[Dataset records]

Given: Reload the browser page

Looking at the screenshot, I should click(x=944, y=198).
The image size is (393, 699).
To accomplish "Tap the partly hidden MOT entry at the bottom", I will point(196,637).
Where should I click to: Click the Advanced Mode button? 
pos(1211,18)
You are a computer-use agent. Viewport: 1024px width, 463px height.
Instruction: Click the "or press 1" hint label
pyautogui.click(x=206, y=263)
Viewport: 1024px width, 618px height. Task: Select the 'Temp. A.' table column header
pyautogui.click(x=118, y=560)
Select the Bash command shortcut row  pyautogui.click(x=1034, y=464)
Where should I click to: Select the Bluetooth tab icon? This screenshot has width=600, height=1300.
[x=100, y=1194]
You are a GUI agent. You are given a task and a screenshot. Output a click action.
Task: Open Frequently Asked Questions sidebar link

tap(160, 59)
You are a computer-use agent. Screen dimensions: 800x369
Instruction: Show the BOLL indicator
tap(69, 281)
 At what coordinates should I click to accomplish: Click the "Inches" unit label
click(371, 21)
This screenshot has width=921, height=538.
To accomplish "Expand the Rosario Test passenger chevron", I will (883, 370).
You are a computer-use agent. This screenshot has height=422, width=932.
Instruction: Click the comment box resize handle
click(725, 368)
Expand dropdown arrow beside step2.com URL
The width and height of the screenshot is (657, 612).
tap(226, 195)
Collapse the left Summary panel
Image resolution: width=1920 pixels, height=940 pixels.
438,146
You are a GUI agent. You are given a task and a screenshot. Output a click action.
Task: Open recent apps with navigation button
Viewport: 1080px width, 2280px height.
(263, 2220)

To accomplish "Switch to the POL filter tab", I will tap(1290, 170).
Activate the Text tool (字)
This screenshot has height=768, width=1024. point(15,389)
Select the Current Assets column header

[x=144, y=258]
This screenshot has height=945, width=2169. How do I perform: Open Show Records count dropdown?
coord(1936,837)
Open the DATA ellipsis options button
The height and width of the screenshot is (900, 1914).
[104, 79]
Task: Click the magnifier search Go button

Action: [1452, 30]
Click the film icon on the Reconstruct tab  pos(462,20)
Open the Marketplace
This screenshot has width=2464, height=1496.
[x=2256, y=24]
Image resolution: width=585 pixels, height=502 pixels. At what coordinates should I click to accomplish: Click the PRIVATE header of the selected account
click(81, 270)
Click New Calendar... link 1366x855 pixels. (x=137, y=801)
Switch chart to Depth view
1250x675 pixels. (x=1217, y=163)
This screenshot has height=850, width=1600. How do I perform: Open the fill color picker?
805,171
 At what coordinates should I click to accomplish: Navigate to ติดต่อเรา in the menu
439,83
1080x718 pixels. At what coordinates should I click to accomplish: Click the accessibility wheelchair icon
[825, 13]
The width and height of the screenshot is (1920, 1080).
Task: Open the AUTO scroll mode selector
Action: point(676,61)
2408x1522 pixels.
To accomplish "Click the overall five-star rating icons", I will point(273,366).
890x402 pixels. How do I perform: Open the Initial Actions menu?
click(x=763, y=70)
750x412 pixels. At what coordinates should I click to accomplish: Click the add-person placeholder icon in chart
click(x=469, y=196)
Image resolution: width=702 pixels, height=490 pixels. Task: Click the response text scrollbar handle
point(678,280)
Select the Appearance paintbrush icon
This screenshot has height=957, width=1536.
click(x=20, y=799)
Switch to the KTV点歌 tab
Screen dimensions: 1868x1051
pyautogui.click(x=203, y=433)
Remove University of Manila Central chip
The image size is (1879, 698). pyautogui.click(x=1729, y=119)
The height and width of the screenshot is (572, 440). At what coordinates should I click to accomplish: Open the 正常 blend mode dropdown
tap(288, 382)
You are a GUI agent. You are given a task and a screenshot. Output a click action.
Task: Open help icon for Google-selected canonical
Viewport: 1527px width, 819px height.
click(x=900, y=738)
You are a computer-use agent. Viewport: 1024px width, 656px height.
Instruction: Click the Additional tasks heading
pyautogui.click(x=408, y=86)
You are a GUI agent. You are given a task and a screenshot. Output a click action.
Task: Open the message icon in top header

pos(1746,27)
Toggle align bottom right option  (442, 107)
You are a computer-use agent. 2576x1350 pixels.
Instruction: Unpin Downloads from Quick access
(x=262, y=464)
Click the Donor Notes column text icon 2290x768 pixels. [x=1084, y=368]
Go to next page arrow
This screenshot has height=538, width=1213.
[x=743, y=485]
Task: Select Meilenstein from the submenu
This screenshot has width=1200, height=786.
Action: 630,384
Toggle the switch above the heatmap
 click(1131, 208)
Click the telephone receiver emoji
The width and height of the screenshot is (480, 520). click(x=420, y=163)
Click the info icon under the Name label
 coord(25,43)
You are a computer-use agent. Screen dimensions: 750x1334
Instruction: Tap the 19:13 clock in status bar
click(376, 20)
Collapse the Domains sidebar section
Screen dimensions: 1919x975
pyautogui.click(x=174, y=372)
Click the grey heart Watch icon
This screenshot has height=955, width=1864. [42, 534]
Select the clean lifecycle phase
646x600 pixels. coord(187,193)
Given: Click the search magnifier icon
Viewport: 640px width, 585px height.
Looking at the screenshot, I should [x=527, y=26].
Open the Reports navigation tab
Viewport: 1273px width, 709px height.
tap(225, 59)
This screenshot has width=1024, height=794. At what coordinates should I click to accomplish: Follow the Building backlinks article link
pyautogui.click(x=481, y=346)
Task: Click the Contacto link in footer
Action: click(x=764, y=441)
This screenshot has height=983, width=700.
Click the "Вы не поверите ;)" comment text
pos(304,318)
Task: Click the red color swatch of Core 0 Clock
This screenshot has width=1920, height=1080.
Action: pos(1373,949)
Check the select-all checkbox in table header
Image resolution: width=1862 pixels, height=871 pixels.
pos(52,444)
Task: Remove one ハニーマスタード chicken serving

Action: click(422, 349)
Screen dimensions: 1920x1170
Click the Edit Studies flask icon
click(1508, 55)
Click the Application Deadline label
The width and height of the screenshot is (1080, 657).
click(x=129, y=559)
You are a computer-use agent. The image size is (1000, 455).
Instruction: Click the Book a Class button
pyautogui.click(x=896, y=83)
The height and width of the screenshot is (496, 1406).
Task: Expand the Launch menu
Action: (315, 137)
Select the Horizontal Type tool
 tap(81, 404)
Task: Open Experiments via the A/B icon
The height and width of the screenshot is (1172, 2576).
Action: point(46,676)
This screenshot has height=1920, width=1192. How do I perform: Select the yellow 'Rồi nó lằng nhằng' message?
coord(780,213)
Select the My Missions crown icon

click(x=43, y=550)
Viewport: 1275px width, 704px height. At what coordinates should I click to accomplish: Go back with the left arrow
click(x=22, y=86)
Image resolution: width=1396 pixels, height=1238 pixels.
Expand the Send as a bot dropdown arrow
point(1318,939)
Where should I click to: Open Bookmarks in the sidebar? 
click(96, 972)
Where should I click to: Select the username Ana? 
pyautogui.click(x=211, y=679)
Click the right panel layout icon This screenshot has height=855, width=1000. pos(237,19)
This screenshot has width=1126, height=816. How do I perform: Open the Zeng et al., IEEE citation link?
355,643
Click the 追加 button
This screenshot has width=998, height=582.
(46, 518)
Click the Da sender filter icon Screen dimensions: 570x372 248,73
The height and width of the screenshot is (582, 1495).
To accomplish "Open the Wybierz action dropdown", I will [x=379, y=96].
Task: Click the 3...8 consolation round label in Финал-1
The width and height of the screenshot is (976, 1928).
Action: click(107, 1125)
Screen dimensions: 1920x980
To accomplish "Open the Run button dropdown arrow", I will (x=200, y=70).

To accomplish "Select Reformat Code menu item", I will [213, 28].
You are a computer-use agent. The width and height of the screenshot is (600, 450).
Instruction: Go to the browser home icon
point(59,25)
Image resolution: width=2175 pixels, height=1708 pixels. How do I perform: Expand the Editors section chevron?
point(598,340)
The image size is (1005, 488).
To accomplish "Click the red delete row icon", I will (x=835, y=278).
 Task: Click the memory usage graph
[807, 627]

**Stated task**
Return everything in the listing from the line containing "You are a computer-use agent. The width" down to the end of the listing, with every character unchanged.

**The completed task**
You are a computer-use agent. The width and height of the screenshot is (600, 450).
Instruction: Go to the browser home icon
point(59,25)
Image resolution: width=2175 pixels, height=1708 pixels. How do I perform: Expand the Editors section chevron?
point(598,340)
The image size is (1005, 488).
To accomplish "Click the red delete row icon", I will (x=835, y=278).
 Task: Click the memory usage graph
[807, 627]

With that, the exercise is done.